Challenging the norm
Zimbabwe is a country on its knees after suffering a battering during the economic meltdown of the past decade and with the political arena in shambles, no one really cares about the problems the ordinary person is facing. Take for example the woman who has just lost everything when her husband died because the cultural inheritance laws say that all that she and her husband worked for now belongs to the late husband’s brother, or the woman who is told by her husband to go stay in rural areas and till the land while he stays in town and forgets that he ever had a wife and courts HIV, all because society says she must be subservient to her husband, or the girl child who is told she can’t go to school but her brothers can or the woman who has just been beaten within an inch of her life by her husband but can’t do anything about it because she has nowhere else to go and no skills whatsoever, all she has ever known is to be a wife and mother.
Daily I live with the reality of these situations, I walk in the midst of the pain, but due to financial constraints I can only write about it and that’s not even easy because of my limited access to the internet. The political situation in the country is not conducive to activism as most activists end up in jail, but at the same time those politicians who have the power to really change the lives of these people are busy finding ways to make themselves richer at the expense of the very people they claim to represent.

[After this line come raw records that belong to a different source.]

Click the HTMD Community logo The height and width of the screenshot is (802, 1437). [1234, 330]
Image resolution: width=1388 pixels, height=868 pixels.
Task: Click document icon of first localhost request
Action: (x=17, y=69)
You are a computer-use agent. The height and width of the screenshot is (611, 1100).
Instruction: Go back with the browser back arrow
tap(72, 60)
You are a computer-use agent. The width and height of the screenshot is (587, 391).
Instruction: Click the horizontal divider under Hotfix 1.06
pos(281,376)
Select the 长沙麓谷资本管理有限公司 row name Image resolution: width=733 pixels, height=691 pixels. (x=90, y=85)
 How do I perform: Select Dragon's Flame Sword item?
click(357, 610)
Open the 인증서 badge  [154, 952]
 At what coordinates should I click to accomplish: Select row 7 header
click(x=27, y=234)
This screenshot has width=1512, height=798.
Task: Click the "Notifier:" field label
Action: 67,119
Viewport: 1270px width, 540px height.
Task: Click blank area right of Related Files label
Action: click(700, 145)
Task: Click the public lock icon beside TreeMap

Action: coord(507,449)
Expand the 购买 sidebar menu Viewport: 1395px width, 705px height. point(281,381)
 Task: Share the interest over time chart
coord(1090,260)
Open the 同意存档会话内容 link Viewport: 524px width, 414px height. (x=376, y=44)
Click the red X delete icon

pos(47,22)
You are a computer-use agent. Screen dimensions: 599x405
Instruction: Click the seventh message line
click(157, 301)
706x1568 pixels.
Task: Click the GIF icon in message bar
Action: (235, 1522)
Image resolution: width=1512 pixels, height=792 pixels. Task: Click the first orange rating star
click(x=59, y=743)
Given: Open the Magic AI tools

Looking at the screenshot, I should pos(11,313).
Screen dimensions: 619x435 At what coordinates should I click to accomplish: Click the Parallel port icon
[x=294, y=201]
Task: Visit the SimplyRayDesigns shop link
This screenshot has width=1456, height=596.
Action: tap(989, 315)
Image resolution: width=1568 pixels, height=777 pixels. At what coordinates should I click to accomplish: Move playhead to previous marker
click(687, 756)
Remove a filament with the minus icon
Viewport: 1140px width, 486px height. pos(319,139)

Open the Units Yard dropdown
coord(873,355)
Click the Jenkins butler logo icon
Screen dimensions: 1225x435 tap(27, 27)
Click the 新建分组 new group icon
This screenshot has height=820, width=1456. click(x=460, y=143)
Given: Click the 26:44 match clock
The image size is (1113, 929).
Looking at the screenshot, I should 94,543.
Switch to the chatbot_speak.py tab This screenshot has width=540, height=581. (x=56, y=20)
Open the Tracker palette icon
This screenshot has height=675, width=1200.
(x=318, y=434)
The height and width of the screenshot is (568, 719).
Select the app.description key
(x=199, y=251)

The biggest barrier to change is the norm. People just don’t want to give change a chance no matter how un-conducive the present situation is to their livelihoods. So no matter how much they may be suffering most people just don’t want to open up concerning the challenges they are facing.
How do you overcome gbv, rape, poverty, stigma, what do you do about children in child headed families who are forced to resort to prostitution to take care of their siblings or the old women taking care of orphans even when they are too old to even take care of themselves or the undergraduate who has just failed her course because she refused to sleep with her lecturer. Change the mind-set of a society. Give these women the power over their own lives and they will change the world. Empower them economically, and they will raise their voices against the injustices of society. With Pulsewire and other online communities I can inform a wide audience in the shortest possible time of the plight of these people. By engaging those that have dealt with similar situations I can work at finding solutions. Its amazing how with just a few words you can start a debate that knows no borders or cultural differences. With pulsewire, I can move the world to change.